▶ **Task input**
· · · · ·

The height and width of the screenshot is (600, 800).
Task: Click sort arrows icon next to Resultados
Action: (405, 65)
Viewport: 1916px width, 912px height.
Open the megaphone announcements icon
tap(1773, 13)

· · · · ·

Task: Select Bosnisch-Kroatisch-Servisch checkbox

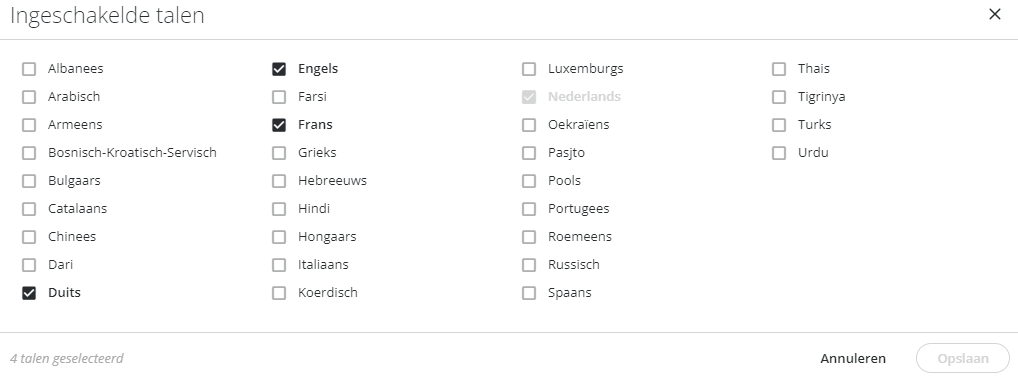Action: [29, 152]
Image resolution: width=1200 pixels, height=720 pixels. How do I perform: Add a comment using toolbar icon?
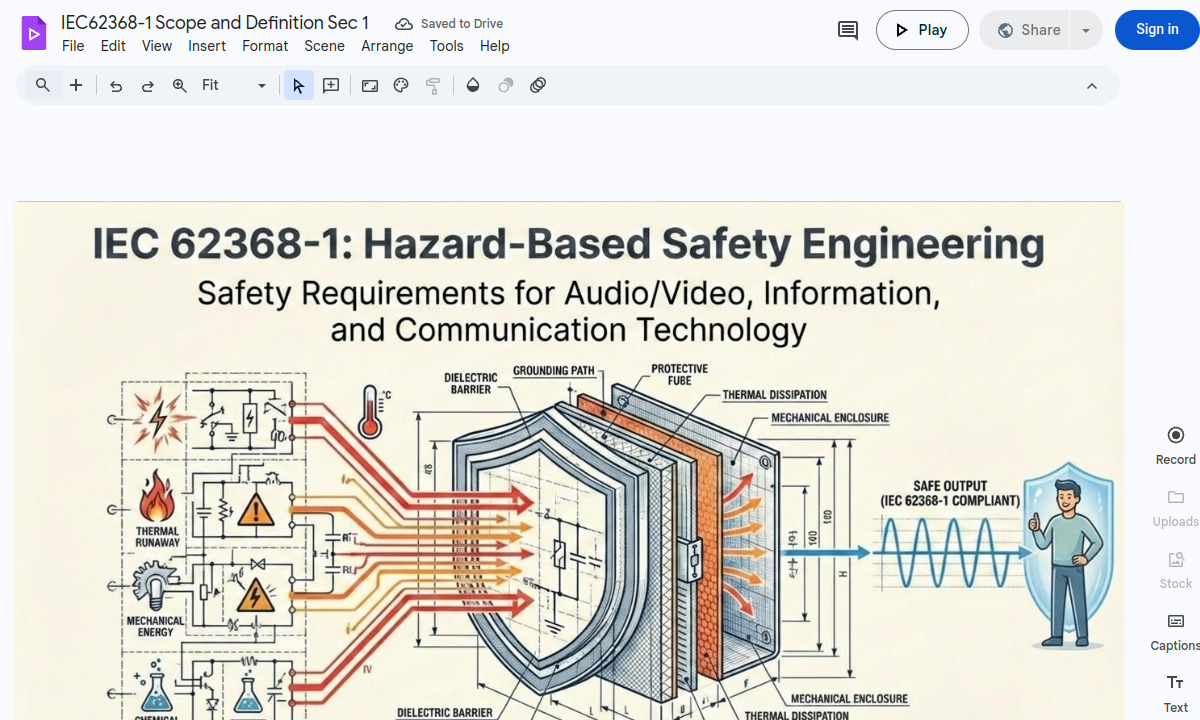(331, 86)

· · · · ·

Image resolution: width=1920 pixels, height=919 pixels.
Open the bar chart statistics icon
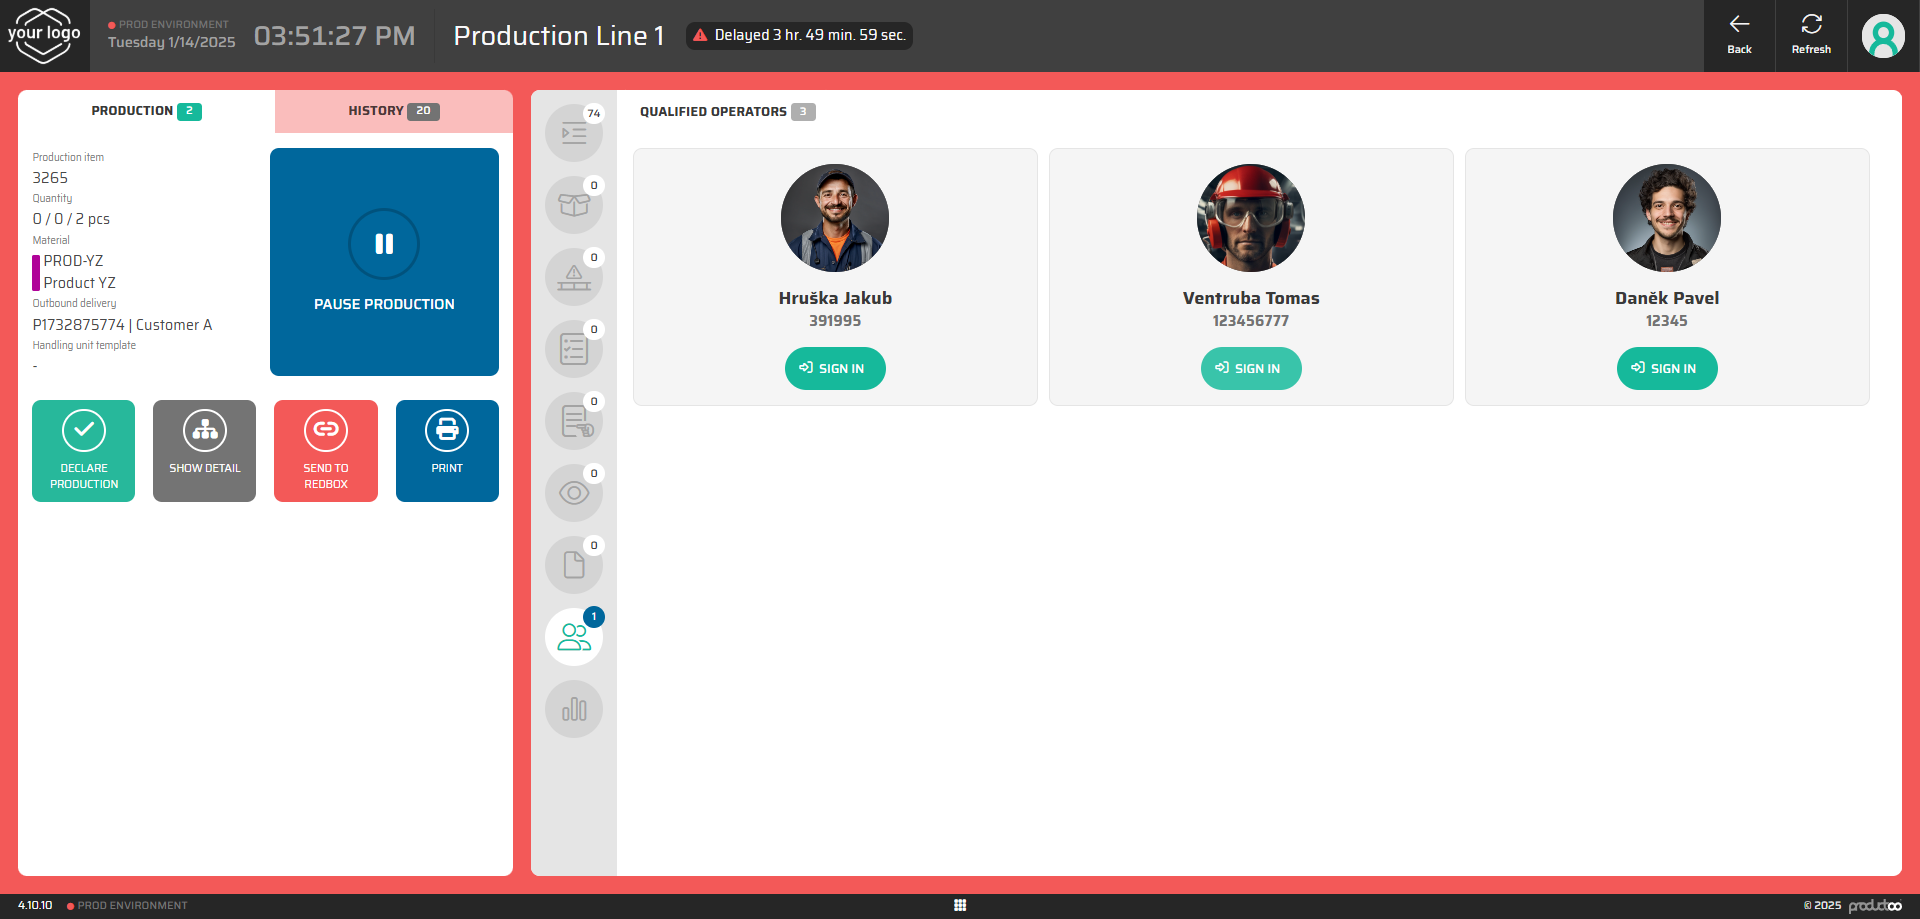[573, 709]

· · · · ·

▶ **Exercise requirements**
Express everything from the line containing "Viewport: 1916px width, 912px height." down to the line containing "tap(1773, 13)" as a JSON list of strings, with one string per line and blank lines omitted.

▶ **Result of the exercise**
[
  "Viewport: 1916px width, 912px height.",
  "Open the megaphone announcements icon",
  "tap(1773, 13)"
]